The PROMs revolution has happened and is the next step in the evidence-based medicine movement focussing outcomes on what patients report. The difficulty of course is not only asking the correct questions, but contextualising the outcome measures to those most important to the patients. One approach has been to ask about satisfaction levels, the so-called ‘friends and family test’: “Would you recommend this treatment to friends and family?” A fantastic question on the face of it, but likely not applicable to the emergency setting.

During the preparation for the Warwick Hip Trauma Evaluation (WHiTE) study,1 a series of qualitative methods research interviews were undertaken with relatives and carers of hip fracture patients, and the results were surprising. While most orthopaedic surgeons would define the success of hip fracture treatment in terms of hard endpoints like survival or even length of stay, patients themselves were not really concerned with longevity, but more the quality of their recovery. One interesting way to measure quality-adjusted life years (QALY) is an older method where patients are asked how many years of remaining life they would trade to achieve a resolution to their symptoms. The hip fracture patients in the Warwick, now Oxford, study were emphatic that they preferred quality of life with high participation over longer life. Hence, rather unusually, a quality of life measure was chosen in their study as the outcome measure for hip fracture surgery.

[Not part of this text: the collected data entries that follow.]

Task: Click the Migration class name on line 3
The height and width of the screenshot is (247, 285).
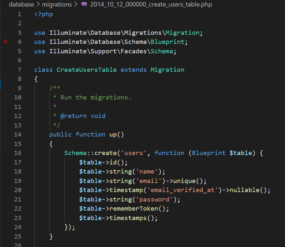Action: point(182,33)
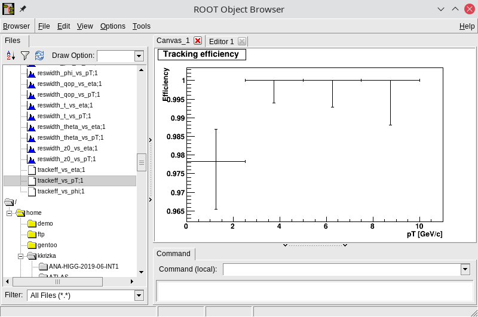Image resolution: width=478 pixels, height=317 pixels.
Task: Click the alphabetical sort icon in Files toolbar
Action: 10,56
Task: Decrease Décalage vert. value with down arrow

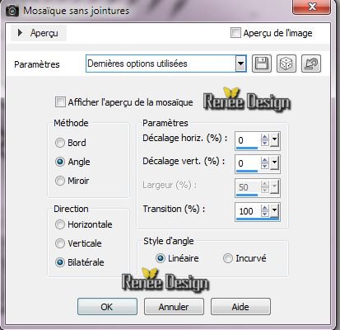Action: [265, 167]
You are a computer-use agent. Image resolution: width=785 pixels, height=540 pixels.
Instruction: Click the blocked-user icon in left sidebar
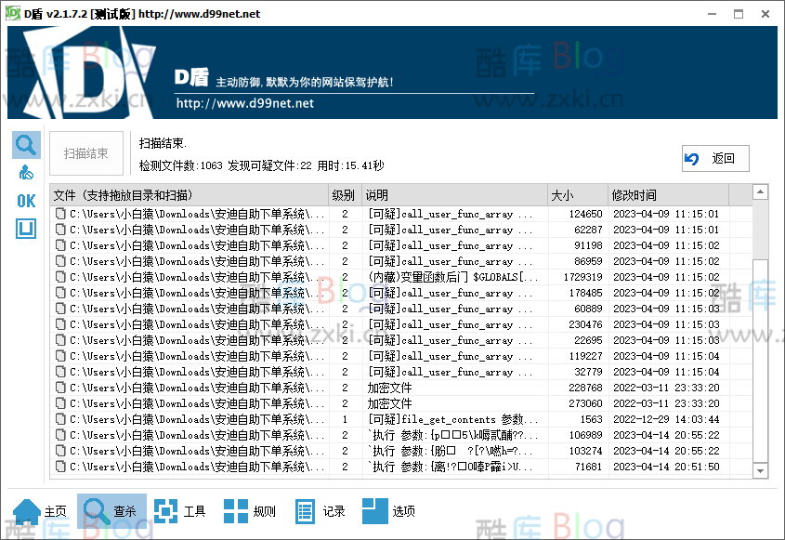tap(26, 173)
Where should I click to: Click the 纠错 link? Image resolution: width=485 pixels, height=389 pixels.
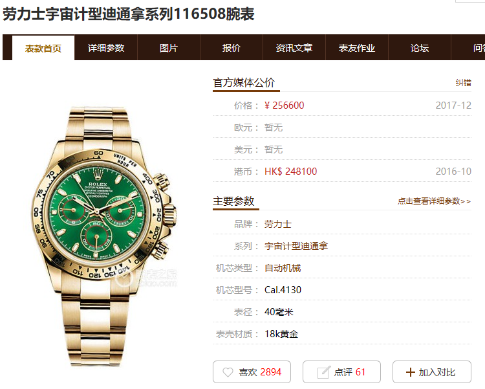(463, 83)
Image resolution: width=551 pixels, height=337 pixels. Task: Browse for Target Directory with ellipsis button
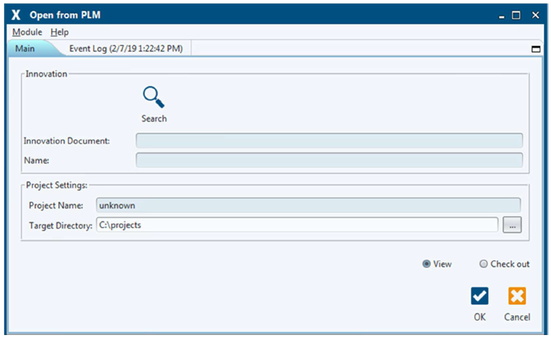click(512, 225)
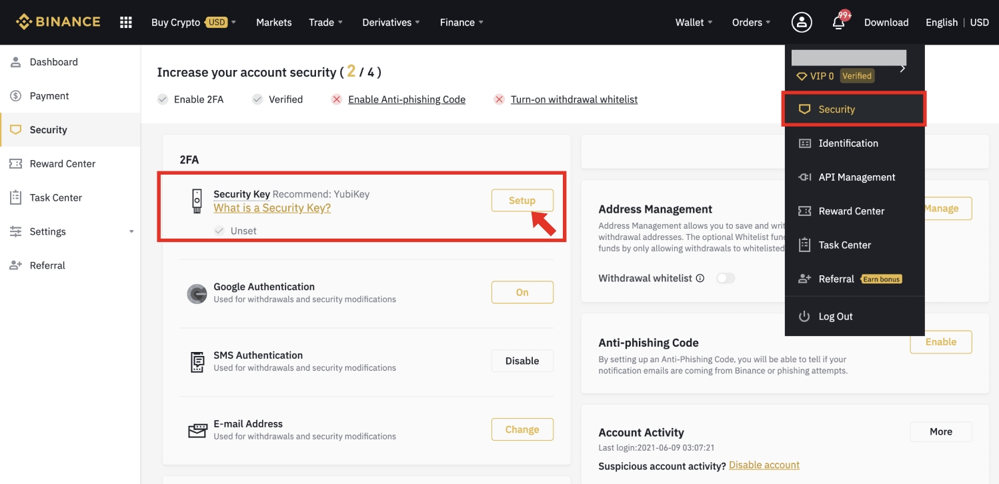
Task: Click the E-mail Address envelope icon
Action: click(197, 431)
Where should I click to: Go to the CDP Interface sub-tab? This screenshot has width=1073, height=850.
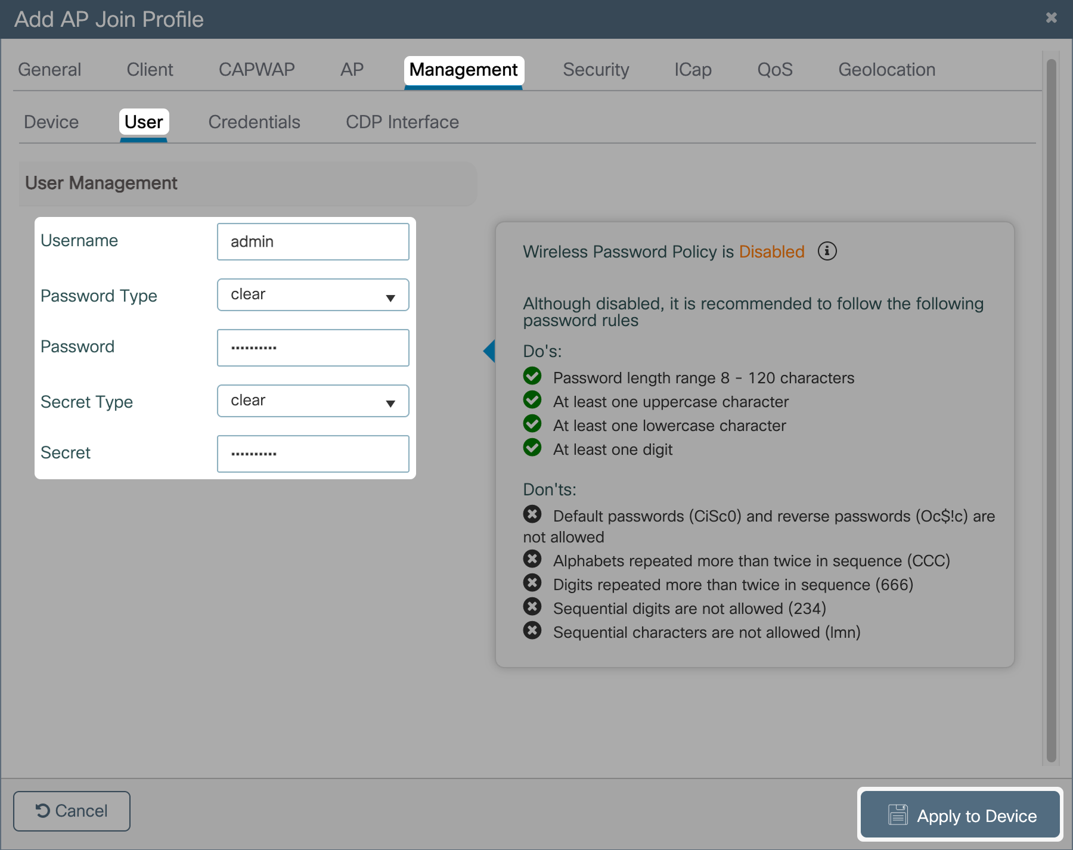(402, 122)
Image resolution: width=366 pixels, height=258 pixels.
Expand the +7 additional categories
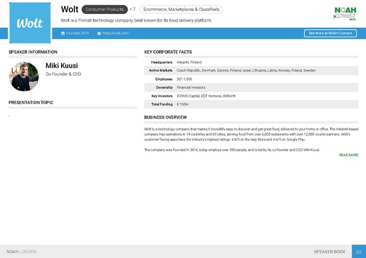pos(132,9)
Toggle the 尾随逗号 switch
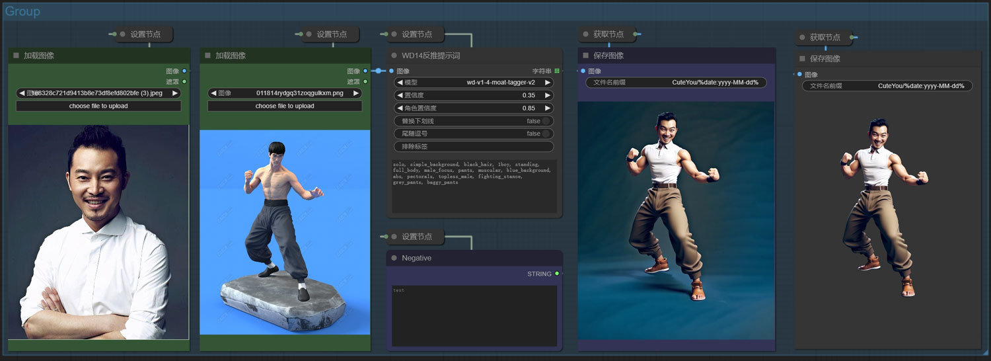Viewport: 991px width, 361px height. click(546, 134)
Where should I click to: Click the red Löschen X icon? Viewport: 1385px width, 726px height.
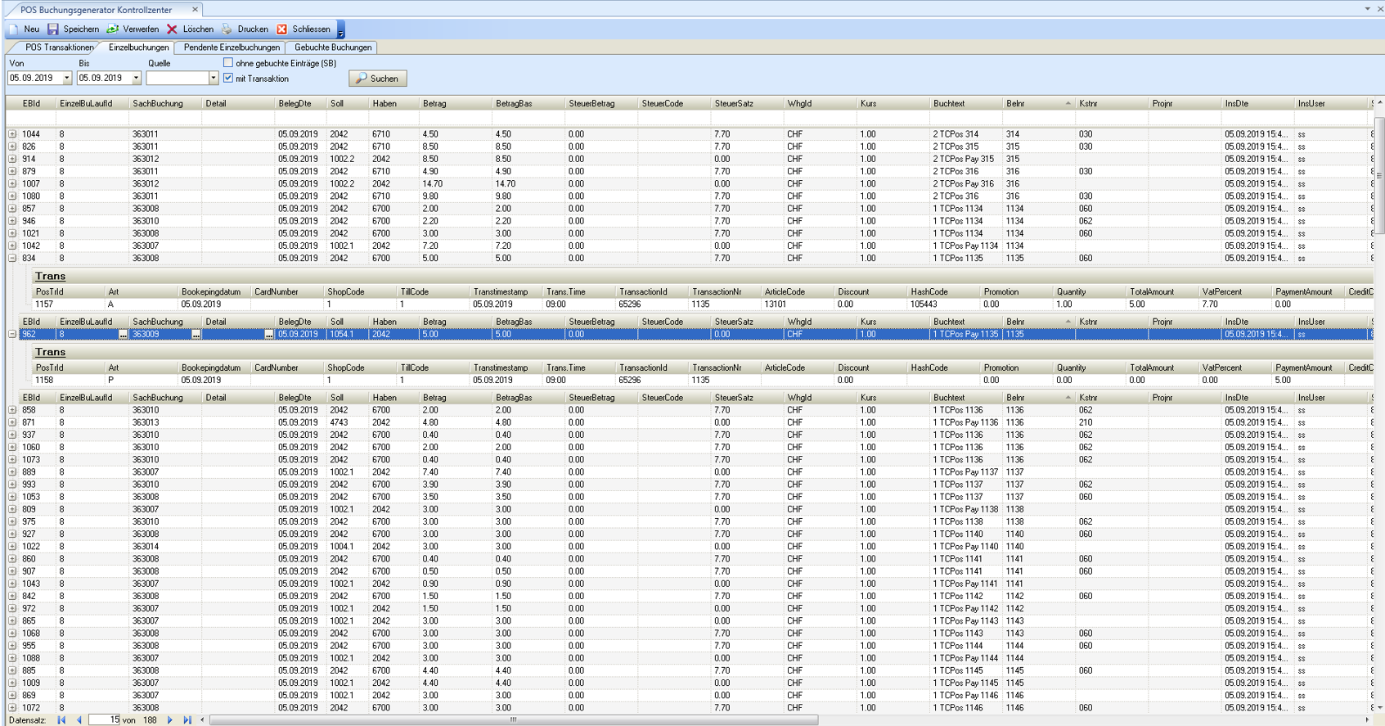tap(172, 29)
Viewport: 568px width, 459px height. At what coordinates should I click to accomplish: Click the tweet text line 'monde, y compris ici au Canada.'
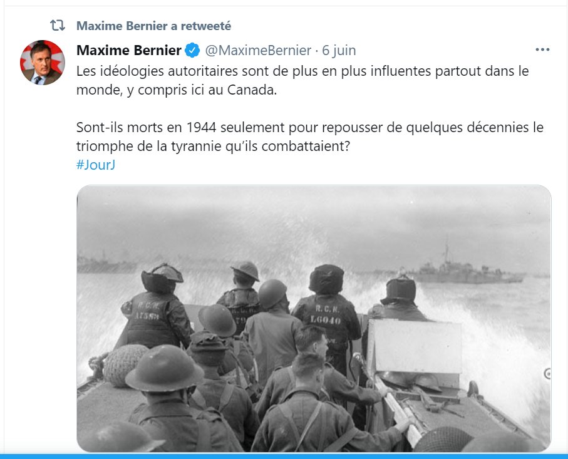coord(177,90)
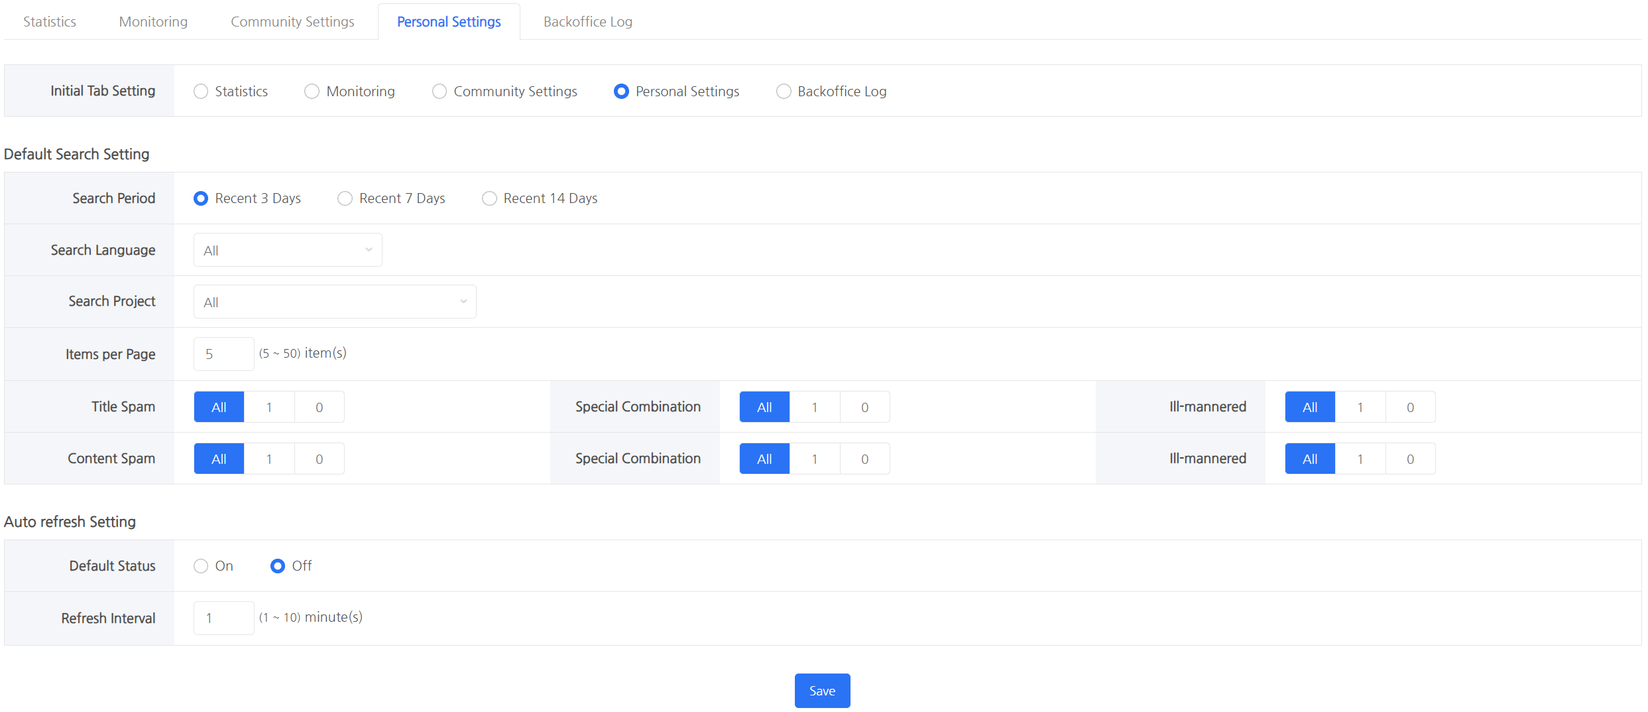Set Content Spam row Special Combination to 1
The image size is (1648, 712).
click(x=815, y=459)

I have personal experience of similarly ‘counter-intuitive’ results from qualitative research in terms of addressing outcomes. I was surprised to find that uncertainty and fear for the future were common themes in patients with young hip fractures, but more pronounced in what they didn’t say than what they did. As such, a mental well-being score would be appropriate. That patients who are on an ITU, unconscious and suffering from rib fractures would not mind being randomised into an intervention study with - or indeed without - the agreement of their family, and that survival and return home were the most important outcome measures to them (previous studies had used ventilator days and complications).

All of this tells us that patients do not see success in the way that we, as clinicians, do. We cannot and should not make judgements without appropriate investigation first regarding which outcome measure or suite of measures is suitable for assessment of what is important to patients. This of course is entirely different to an attempted assessment of ‘function’. I wonder whether, as trial design evolves, more and more studies will report objective and subjective outcomes as dual primary outcome measures. We know that when an outcome tool does not address a patient’s concern it is often contaminated with overlay from other, often mental health-related, concerns such as anxiety, depression or financial worries.

Although great strides have been made in the assessment of outcomes and providing evidence for treatments, there is still some considerable way to go. Doing the ‘groundwork’ with well thought-through qualitative research, especially in the emergency setting, is time-consuming, expensive and difficult to achieve. A greater understanding of the purpose of outcome assessment within the general orthopaedic community, whether health economic, patient-related, or joint performance focussed, is a welcome development. Of course we do need to decide as a community which is the correct assessment method. The point is amicably illustrated by the ongoing lambasting of arthroscopic meniscal surgery. On the ‘friends and family test’, the majority of patients would recommend treatment, where several randomised controlled trials now suggest that even at mid-term follow-up there is no difference in either joint-specific or health economic outcomes. Nonetheless, there is a large amount of crossover in these studies from conservative to operative measures, so perhaps the patients are telling us we are asking the wrong questions?